* [Task details]: Print the range of lines that opens with the line containing "This screenshot has height=884, width=1106." and closes with the last line of the listing. Include both ends; print nothing more.

* [Data in this exercise]:
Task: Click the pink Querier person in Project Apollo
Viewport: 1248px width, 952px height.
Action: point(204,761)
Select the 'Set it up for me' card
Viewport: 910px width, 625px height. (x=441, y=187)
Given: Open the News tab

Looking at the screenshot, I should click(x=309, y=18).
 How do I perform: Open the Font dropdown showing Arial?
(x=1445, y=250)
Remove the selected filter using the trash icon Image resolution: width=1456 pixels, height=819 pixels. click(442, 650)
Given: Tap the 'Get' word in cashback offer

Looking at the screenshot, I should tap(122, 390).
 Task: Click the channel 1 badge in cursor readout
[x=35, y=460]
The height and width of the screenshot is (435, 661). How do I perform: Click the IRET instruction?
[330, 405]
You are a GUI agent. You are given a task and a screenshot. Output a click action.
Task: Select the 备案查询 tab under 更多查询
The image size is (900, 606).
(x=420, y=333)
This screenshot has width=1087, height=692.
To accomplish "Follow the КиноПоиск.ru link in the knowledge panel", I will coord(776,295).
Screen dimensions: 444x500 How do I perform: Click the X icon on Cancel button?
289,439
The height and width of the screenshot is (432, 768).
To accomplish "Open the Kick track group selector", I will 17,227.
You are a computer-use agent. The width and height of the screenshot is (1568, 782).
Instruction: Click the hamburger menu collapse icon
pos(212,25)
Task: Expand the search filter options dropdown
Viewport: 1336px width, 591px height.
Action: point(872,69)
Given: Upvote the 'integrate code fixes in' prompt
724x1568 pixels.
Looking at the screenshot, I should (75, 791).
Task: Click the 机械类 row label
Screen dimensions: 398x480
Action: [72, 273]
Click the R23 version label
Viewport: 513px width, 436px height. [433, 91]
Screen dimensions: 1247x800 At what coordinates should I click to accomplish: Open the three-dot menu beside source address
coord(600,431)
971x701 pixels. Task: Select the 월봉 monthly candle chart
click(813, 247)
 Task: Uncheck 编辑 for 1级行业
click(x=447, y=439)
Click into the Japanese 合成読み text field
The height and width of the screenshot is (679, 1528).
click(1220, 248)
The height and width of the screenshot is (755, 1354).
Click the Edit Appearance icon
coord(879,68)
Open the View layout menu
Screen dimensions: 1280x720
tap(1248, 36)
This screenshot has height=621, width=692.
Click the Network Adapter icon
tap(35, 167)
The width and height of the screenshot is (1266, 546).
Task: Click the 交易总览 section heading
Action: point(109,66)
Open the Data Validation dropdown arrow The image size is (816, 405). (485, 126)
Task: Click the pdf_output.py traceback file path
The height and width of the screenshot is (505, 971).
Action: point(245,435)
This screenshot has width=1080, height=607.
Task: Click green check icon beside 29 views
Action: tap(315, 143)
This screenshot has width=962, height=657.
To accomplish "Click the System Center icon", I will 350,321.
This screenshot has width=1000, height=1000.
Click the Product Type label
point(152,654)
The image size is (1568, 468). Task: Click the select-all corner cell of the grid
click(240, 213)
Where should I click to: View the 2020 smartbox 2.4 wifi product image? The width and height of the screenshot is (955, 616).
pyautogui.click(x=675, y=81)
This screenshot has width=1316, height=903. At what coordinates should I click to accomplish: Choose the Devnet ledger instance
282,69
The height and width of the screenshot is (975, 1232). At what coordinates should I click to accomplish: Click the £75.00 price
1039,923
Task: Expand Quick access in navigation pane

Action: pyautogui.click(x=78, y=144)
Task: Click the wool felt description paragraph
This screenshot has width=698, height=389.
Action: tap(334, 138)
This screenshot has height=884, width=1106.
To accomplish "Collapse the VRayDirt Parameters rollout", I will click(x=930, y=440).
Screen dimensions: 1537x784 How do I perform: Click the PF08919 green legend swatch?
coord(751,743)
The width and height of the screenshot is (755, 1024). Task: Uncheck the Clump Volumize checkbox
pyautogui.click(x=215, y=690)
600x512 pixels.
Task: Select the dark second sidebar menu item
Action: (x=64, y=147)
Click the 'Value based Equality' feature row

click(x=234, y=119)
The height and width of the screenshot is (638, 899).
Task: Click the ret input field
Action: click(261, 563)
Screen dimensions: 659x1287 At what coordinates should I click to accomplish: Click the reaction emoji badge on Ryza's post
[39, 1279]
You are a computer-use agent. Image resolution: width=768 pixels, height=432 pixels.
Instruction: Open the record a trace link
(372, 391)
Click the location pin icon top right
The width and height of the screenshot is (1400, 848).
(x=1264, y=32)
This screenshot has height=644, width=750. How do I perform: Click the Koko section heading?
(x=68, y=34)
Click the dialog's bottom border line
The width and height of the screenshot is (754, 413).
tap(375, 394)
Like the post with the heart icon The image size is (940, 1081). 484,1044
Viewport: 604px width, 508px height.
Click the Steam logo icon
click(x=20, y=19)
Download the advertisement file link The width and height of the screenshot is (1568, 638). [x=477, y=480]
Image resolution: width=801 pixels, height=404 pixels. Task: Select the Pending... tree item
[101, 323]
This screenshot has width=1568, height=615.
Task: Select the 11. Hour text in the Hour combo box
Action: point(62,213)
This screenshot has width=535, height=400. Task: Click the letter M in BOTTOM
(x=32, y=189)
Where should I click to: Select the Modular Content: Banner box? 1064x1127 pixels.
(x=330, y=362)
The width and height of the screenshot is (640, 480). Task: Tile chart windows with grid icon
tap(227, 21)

* [Response below]:
This screenshot has height=884, width=1106.
To accomplish "Collapse the VRayDirt Parameters rollout", I will click(x=930, y=440).
Screen dimensions: 1537x784 How do I perform: Click the PF08919 green legend swatch?
coord(751,743)
The width and height of the screenshot is (755, 1024). Task: Uncheck the Clump Volumize checkbox
pyautogui.click(x=215, y=690)
600x512 pixels.
Task: Select the dark second sidebar menu item
Action: (x=64, y=147)
Click the 'Value based Equality' feature row

click(x=234, y=119)
The height and width of the screenshot is (638, 899).
Task: Click the ret input field
Action: click(261, 563)
Screen dimensions: 659x1287 At what coordinates should I click to accomplish: Click the reaction emoji badge on Ryza's post
[39, 1279]
You are a computer-use agent. Image resolution: width=768 pixels, height=432 pixels.
Instruction: Open the record a trace link
(372, 391)
Click the location pin icon top right
The width and height of the screenshot is (1400, 848).
(x=1264, y=32)
This screenshot has height=644, width=750. How do I perform: Click the Koko section heading?
(x=68, y=34)
Click the dialog's bottom border line
The width and height of the screenshot is (754, 413).
tap(375, 394)
Like the post with the heart icon The image size is (940, 1081). 484,1044
Viewport: 604px width, 508px height.
Click the Steam logo icon
click(x=20, y=19)
Download the advertisement file link The width and height of the screenshot is (1568, 638). [x=477, y=480]
Image resolution: width=801 pixels, height=404 pixels. Task: Select the Pending... tree item
[101, 323]
This screenshot has width=1568, height=615.
Task: Select the 11. Hour text in the Hour combo box
Action: point(62,213)
This screenshot has width=535, height=400. Task: Click the letter M in BOTTOM
(x=32, y=189)
Where should I click to: Select the Modular Content: Banner box? 1064x1127 pixels.
(x=330, y=362)
The width and height of the screenshot is (640, 480). Task: Tile chart windows with grid icon
tap(227, 21)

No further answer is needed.